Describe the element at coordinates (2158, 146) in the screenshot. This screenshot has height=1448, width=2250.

==

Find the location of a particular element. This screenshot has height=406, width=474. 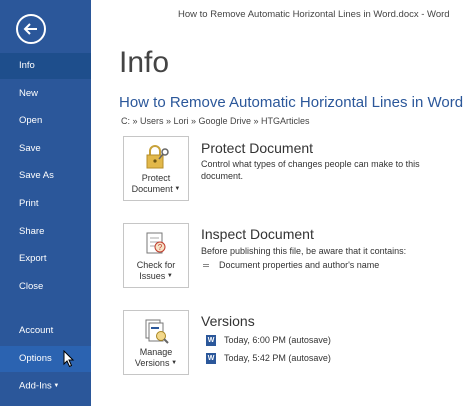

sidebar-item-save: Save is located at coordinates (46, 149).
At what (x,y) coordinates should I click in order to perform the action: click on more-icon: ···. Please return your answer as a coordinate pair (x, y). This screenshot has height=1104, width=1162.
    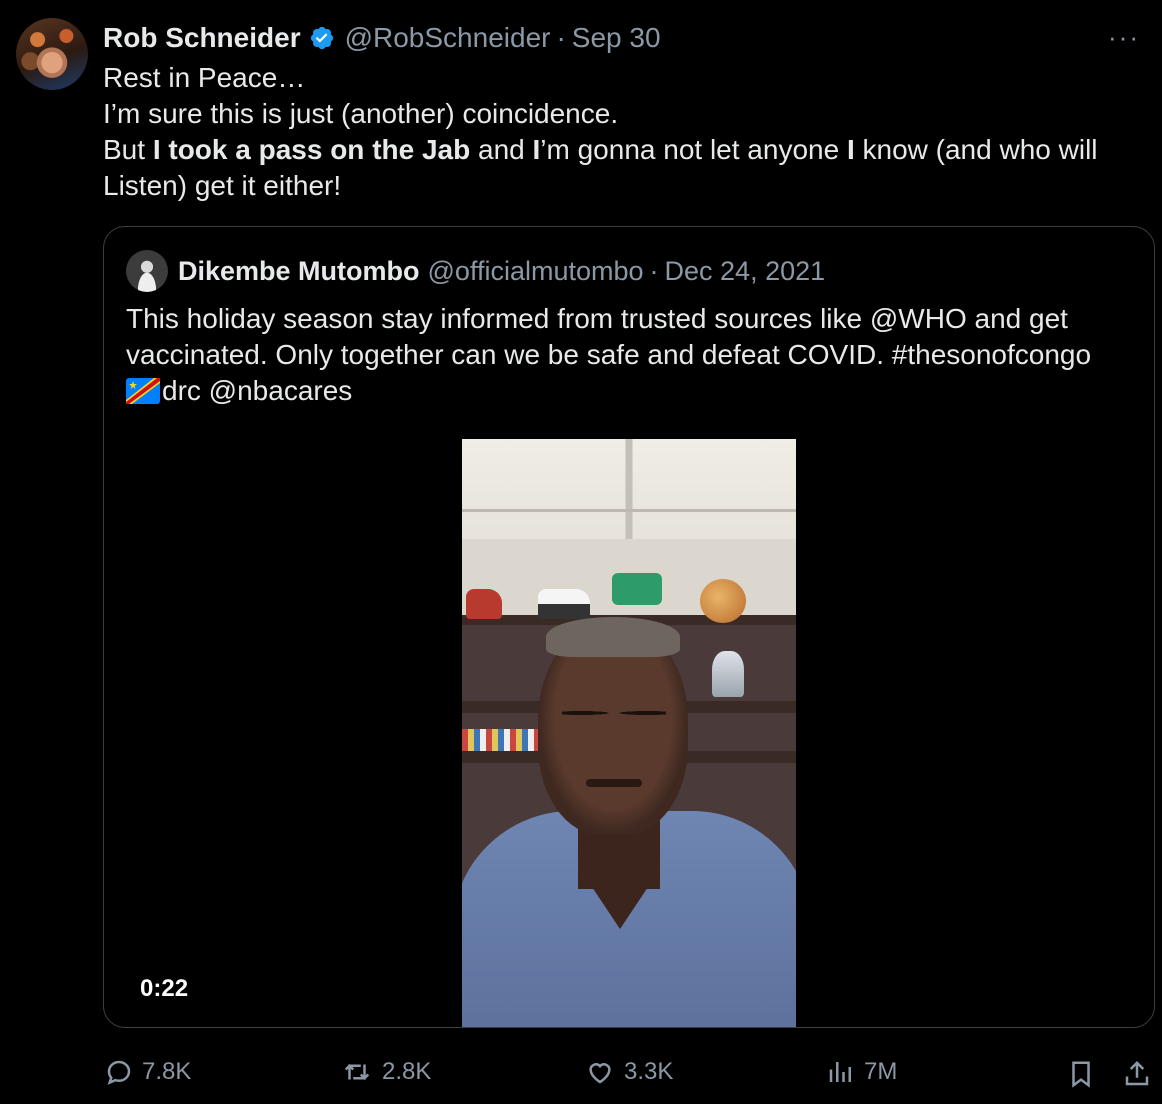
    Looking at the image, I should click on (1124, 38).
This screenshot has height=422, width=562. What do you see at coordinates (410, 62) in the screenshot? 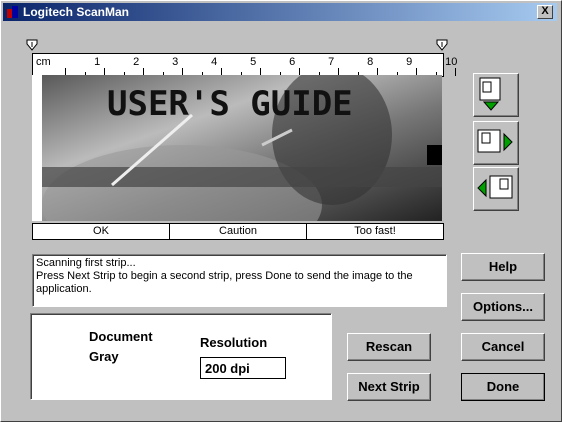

...

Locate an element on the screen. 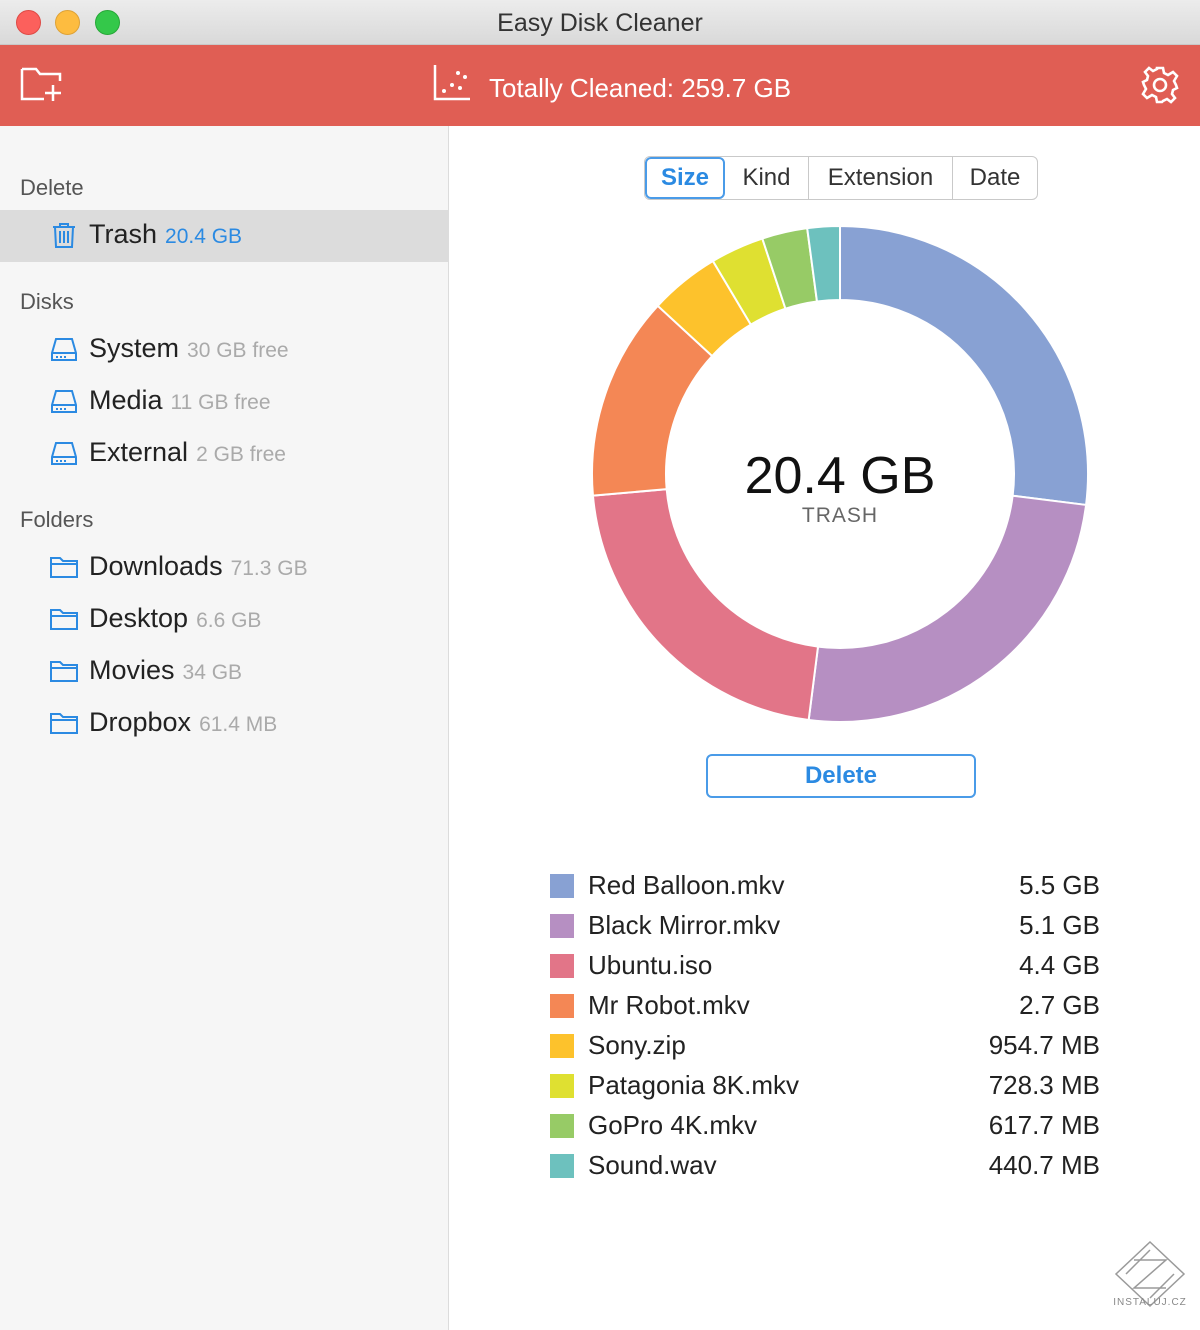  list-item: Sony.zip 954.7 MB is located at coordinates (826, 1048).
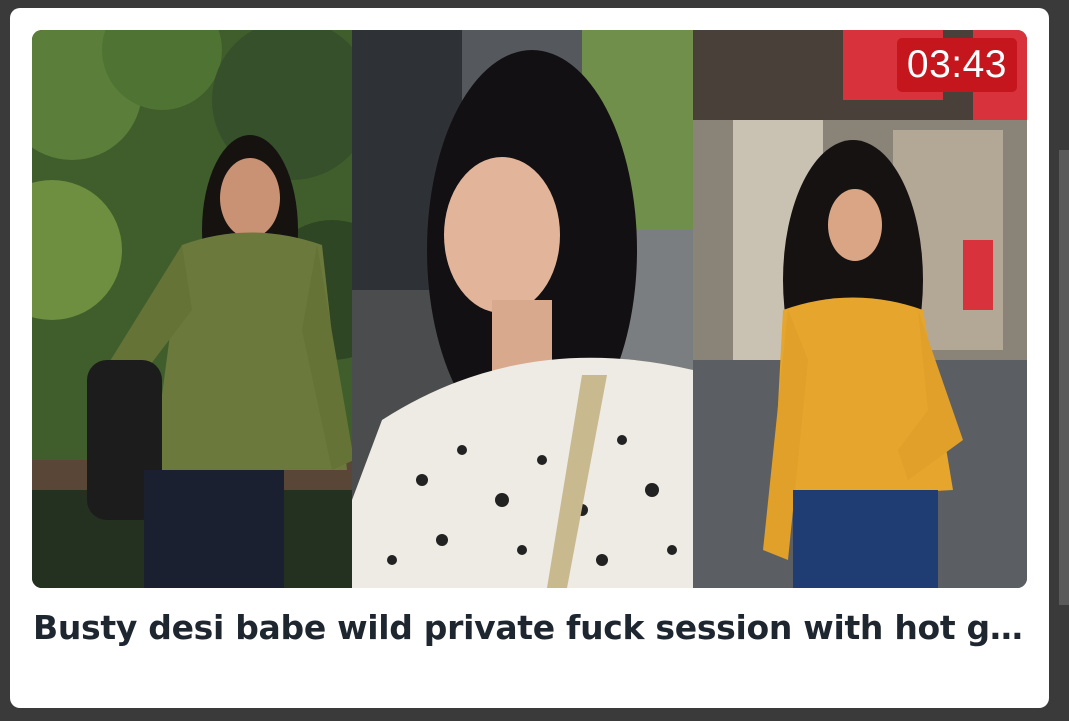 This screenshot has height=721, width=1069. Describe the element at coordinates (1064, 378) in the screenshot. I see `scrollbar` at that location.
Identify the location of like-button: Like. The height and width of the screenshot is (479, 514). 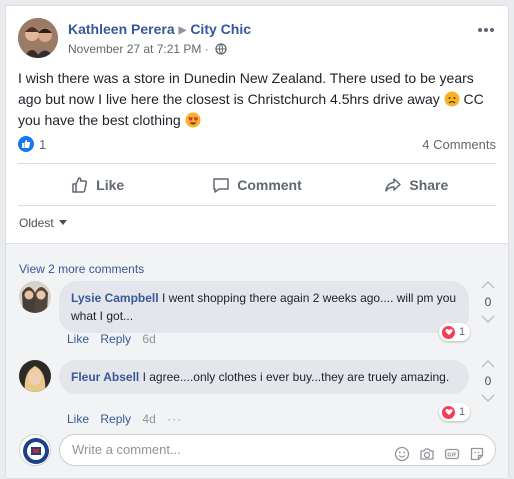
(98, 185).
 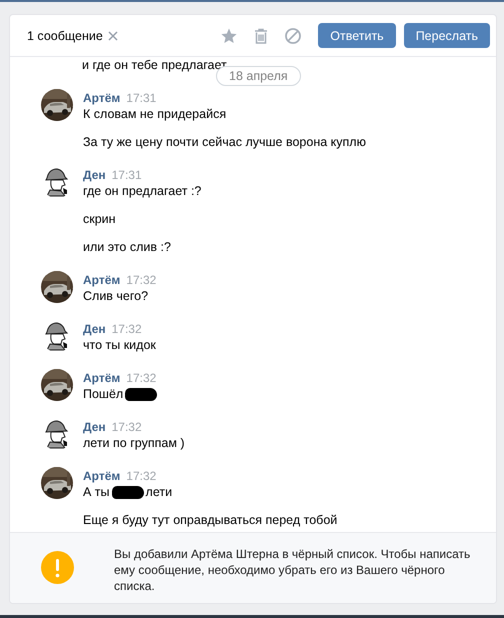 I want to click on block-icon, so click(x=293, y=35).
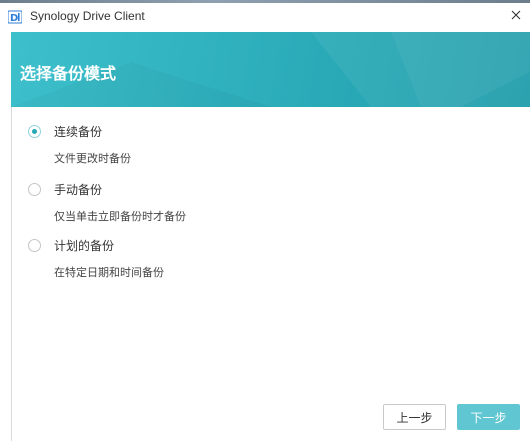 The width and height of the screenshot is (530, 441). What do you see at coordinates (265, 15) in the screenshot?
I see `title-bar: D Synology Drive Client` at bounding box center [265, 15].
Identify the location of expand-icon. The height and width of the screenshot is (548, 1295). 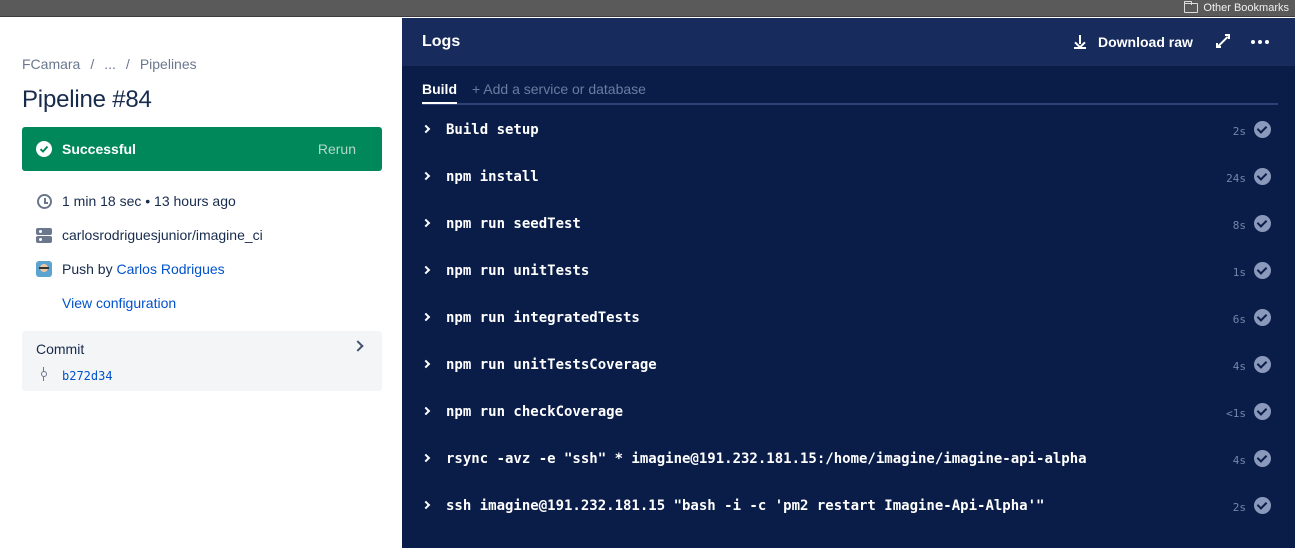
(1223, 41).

**ABOUT THIS EXERCISE**
Reproduce the listing verbatim, starting with the line that contains "Find the location" and going on through the line that contains "This screenshot has height=422, width=562.", both included, and leave the pictures out.

**SOLUTION TO THE EXERCISE**
Find the location of a particular element. This screenshot has height=406, width=474. 

sidebar-item-save: Save is located at coordinates (46, 149).
At what (x,y) coordinates should I click in order to perform the action: click on more-icon: ···. Please return your answer as a coordinate pair (x, y). This screenshot has height=1104, width=1162.
    Looking at the image, I should click on (1124, 38).
This screenshot has height=422, width=562. What do you see at coordinates (410, 62) in the screenshot? 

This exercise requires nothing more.